**GOAL:** Write out, word for word, the part of the Robin Jacques biography between "Robin Jacques /ˈdʒeɪks/" and "the stippling technique.", inclusive.

**GIVEN PASSAGE:**
* Begin *
- Born: Robin Jaques 27 March 1920 Chelsea, London, England
- Died: 18 March 1995 (aged 74)
- Occupation: Illustrator
- Spouses: Patricia Bamford; Azetta van der Merwe; Alexandra Mann;
- Children: 1 son (with Bamford)
- Relatives: Hattie Jacques (sister) Robert Bamford (father-in-law) Matilda Etches (mother-in-law)

= Robin Jacques =

English illustrator (1920–1995)

Robin Jacques /ˈdʒeɪks/ (27 March 1920 – 18 March 1995) was a British illustrator whose work was published in more than 100 novels and children's books. He is notable for his long collaboration with Ruth Manning-Sanders, illustrating many of her collections of fairy tales from all over the world. In much of his work, Jacques employed the stippling technique.

He was quoted as saying: "My preference is for children's books of the more imaginative and fanciful kind, since these leave greater scope for illustrative invention, where I feel most at home. Thus, my work with Ruth Manning-Sanders has proved most satisfying, and the twenty-five books we have done together contain much of the work that I feel personally happiest with."

==Biography==
Jacques (born Jaques) was the son of World War One pilot Robin Jaques and his wife, Mary. His father was born in 1896, and joined the Middlesex Regiment in 1916, being later commissioned in the Royal Scots Fusiliers. His father was from Newcastle, and attended Rutherford College, and joined the Royal Army Education Corps. When in 100 Sqn, his father hit a field east of Cold Harbour towards Old Somerby at 11.30am on 8 August, in an Avro 504; he had been at Grantham since 2 April 1923. and lived near Folkingham.

His sister Hattie Jacques became a well-known actress. When his sister added a 'c' to her surname, he did as well. Jacques taught himself to be an artist and began working in an advertising agency in his teens. Although he had no formal art training, he enjoyed drawing and used anatomy books, items in the Victoria and Albert Museum, and objects in his surroundings for his instruction.

Jacques was art editor for Strand magazine and art director for the Central Office of Information. He began teaching at Harrow College of Art in 1973 and at Canterbury Art College and Wimbledon Art College in 1975.

Jacques was prolific: he illustrated over 100 novels and children's books from the 1940s to the 1980s, most notably the fairy-tale compilations of Ruth Manning-Sanders – mainly the 22-volume "A Book of ..." series from Methuen Publishing (E.P. Dutton in the United States), 1962 to 1984. He provided illustrations for Lilliput and Radio Times.
* End *
**DATASET ENTRIES:**
* Begin *
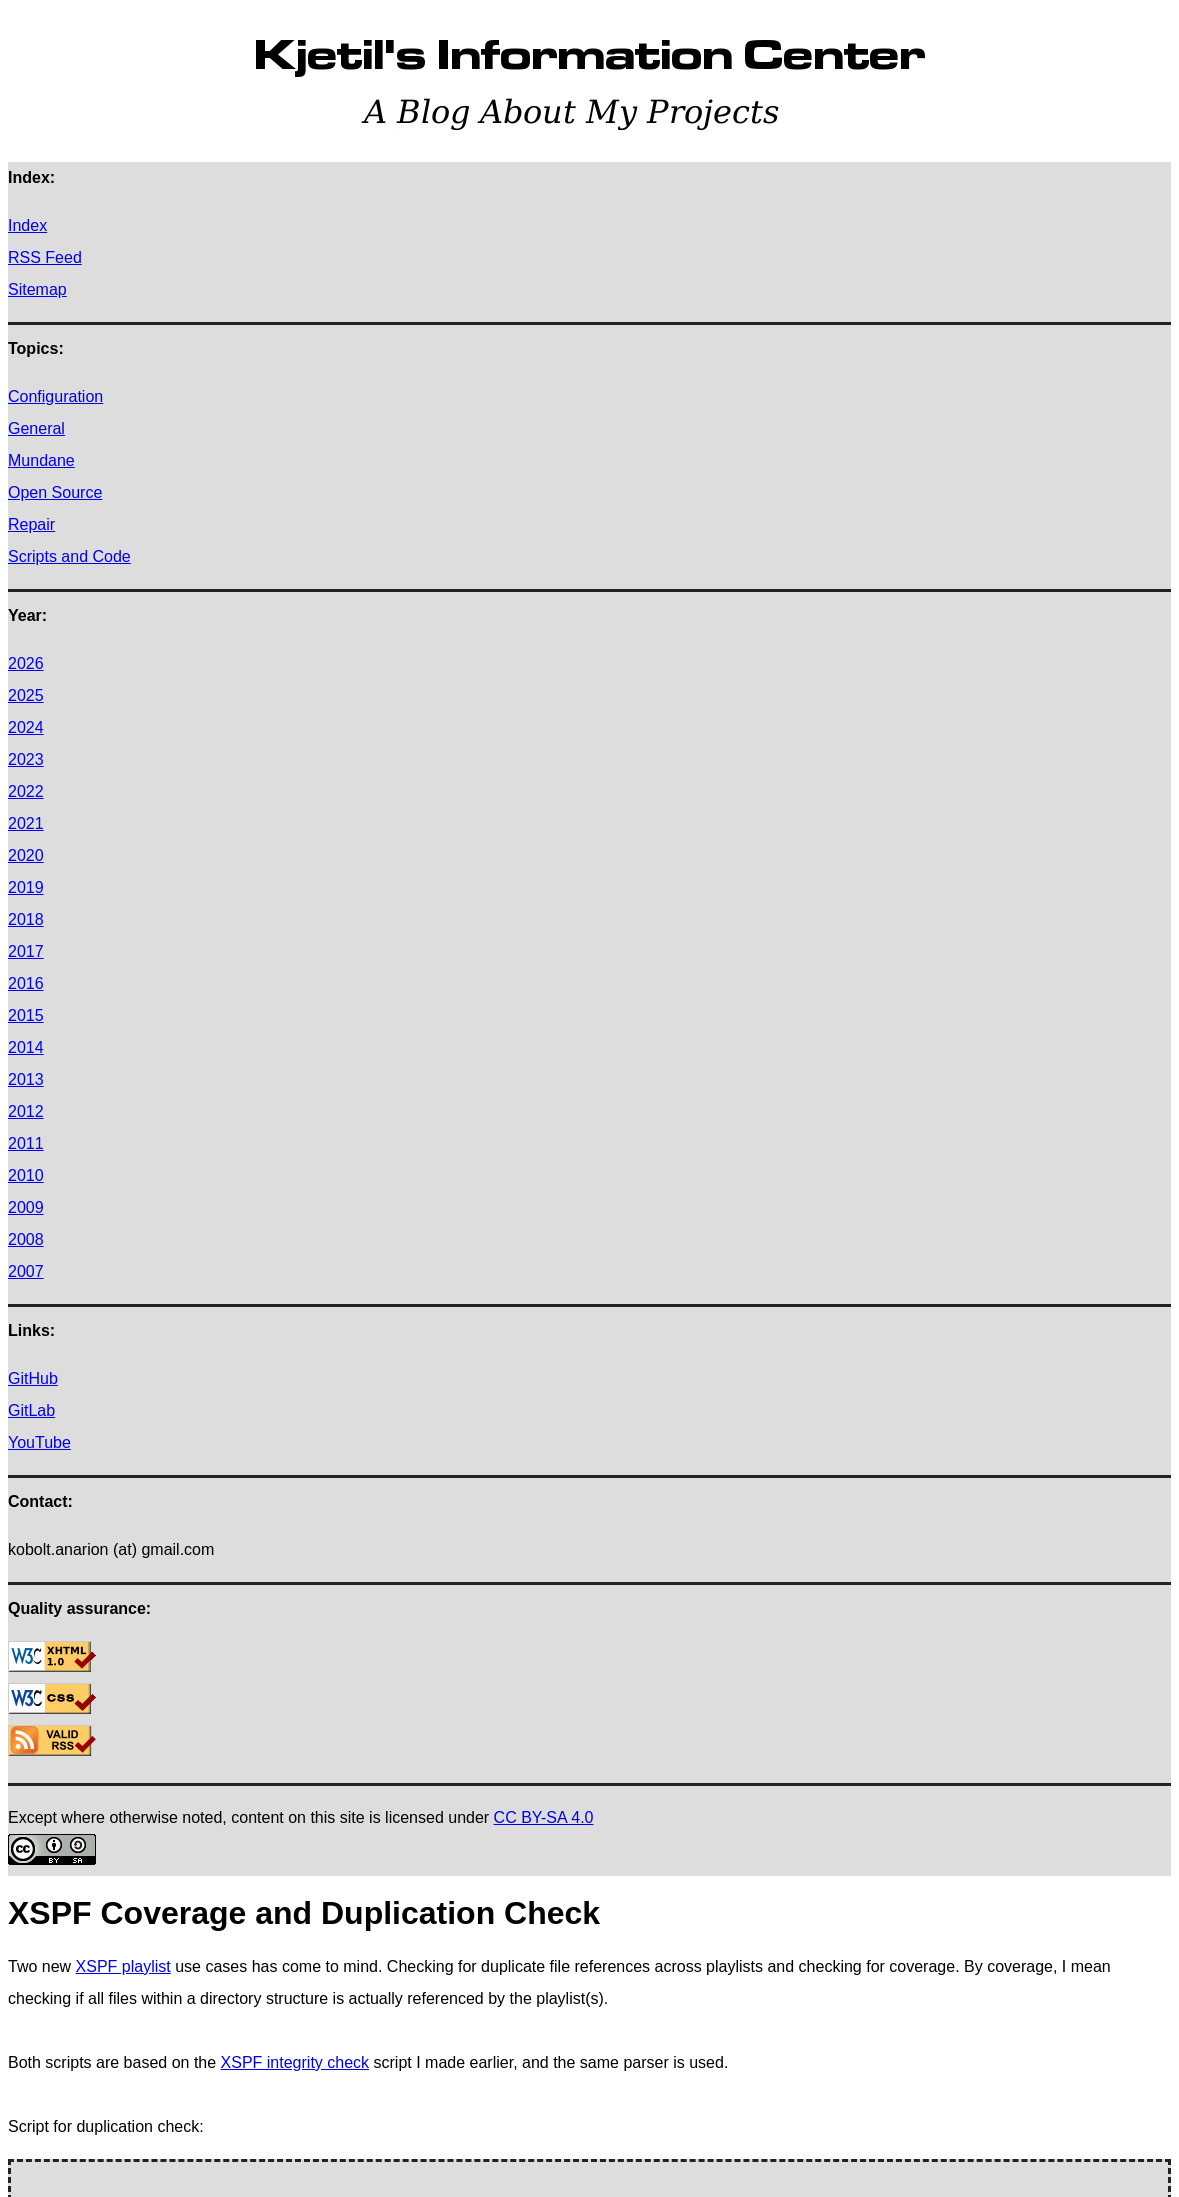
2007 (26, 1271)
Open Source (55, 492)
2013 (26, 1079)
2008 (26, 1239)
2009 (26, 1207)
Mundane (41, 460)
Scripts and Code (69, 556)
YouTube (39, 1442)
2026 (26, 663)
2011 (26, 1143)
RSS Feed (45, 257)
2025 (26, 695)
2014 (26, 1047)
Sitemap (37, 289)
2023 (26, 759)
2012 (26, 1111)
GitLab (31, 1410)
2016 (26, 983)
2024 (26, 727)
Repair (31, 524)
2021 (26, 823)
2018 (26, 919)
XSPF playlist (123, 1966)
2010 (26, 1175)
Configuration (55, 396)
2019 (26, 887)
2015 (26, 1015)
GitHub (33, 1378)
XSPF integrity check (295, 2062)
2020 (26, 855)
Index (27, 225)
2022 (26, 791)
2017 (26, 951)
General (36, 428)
* End *
* Begin *
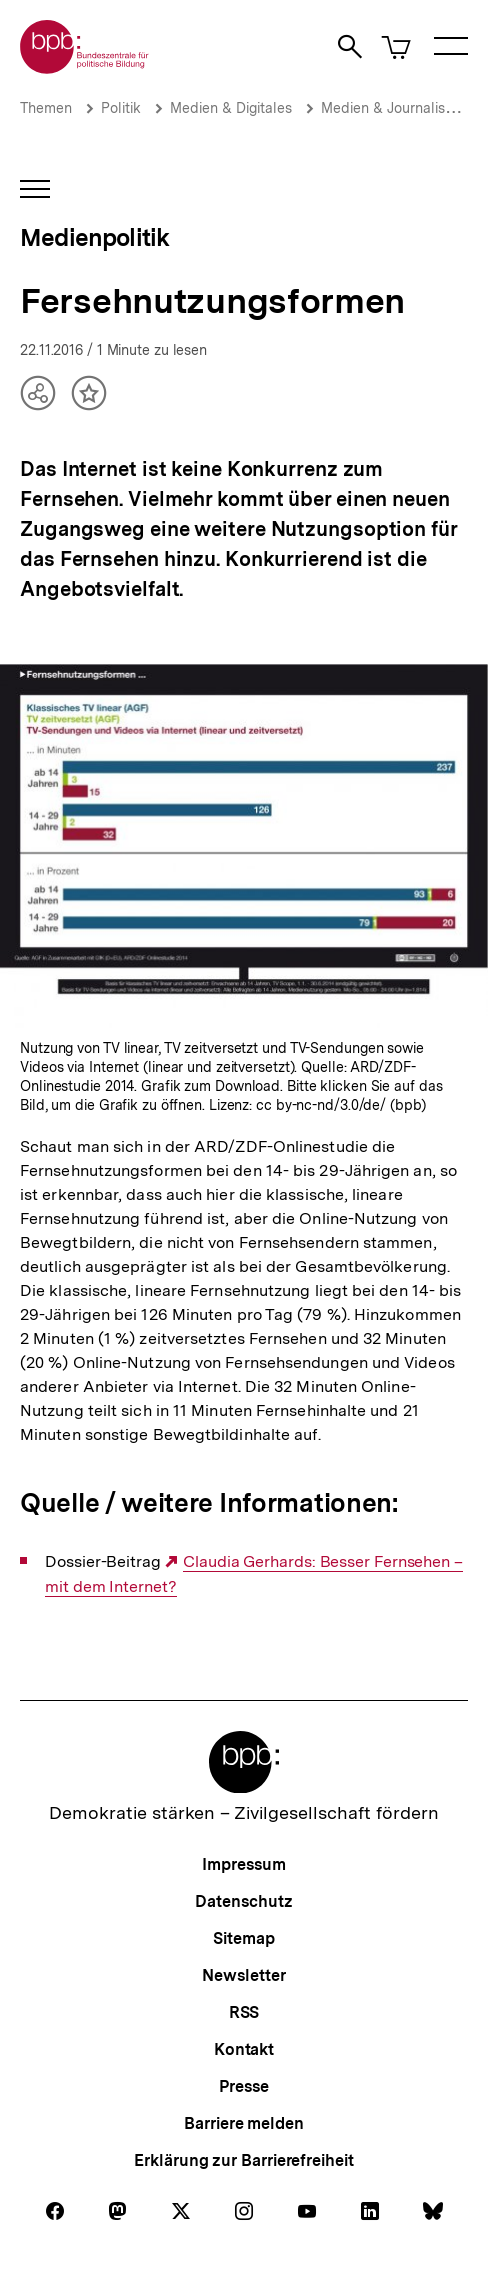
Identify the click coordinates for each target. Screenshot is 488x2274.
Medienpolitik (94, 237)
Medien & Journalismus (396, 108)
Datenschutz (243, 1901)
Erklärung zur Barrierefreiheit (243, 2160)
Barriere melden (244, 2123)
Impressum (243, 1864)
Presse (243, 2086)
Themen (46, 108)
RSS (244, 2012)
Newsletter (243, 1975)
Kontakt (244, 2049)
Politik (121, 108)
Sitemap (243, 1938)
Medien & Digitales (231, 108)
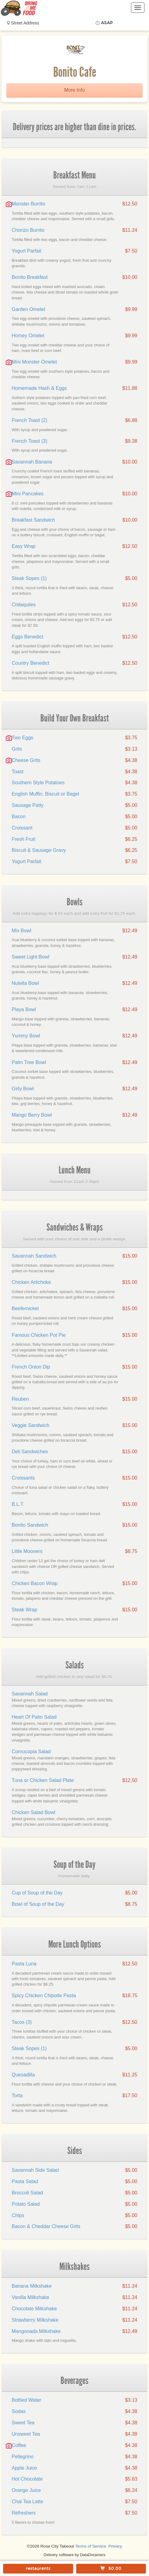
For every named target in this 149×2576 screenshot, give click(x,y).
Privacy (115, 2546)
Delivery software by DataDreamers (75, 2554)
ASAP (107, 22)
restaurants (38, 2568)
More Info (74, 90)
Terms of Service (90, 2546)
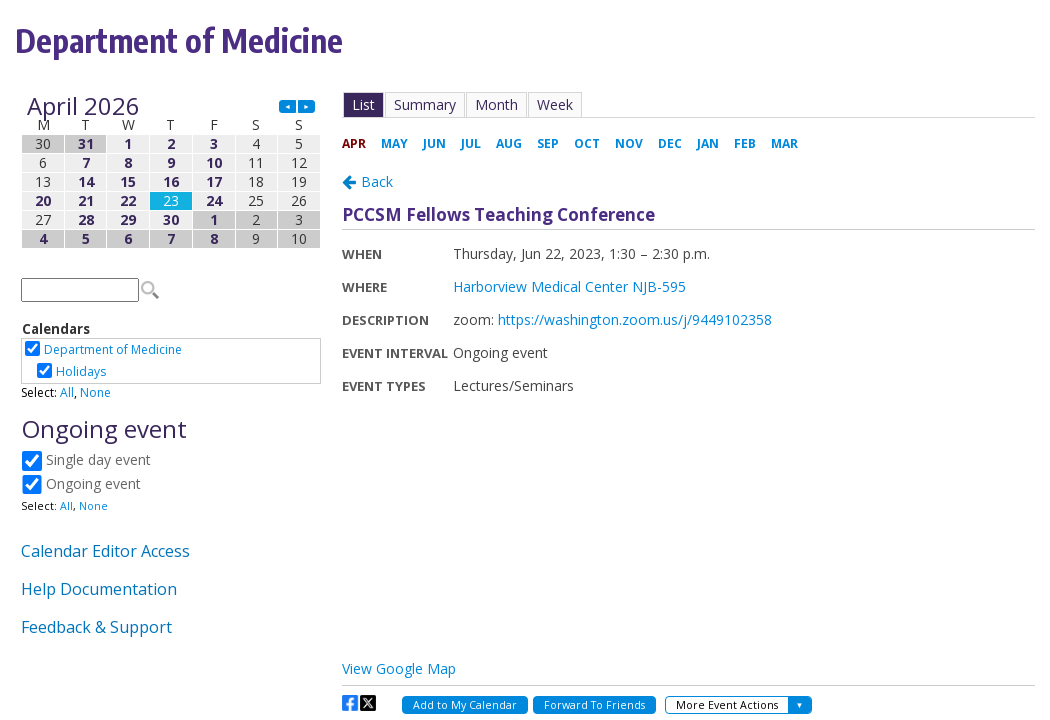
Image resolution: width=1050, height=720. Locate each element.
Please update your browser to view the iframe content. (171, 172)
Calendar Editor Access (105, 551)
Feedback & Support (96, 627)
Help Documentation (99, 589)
* End *
**RESULT OF THIS TASK:**
Robin Jacques /ˈdʒeɪks/ (27 March 1920 – 18 March 1995) was a British illustrator whose work was published in more than 100 novels and children's books. He is notable for his long collaboration with Ruth Manning-Sanders, illustrating many of her collections of fairy tales from all over the world. In much of his work, Jacques employed the stippling technique.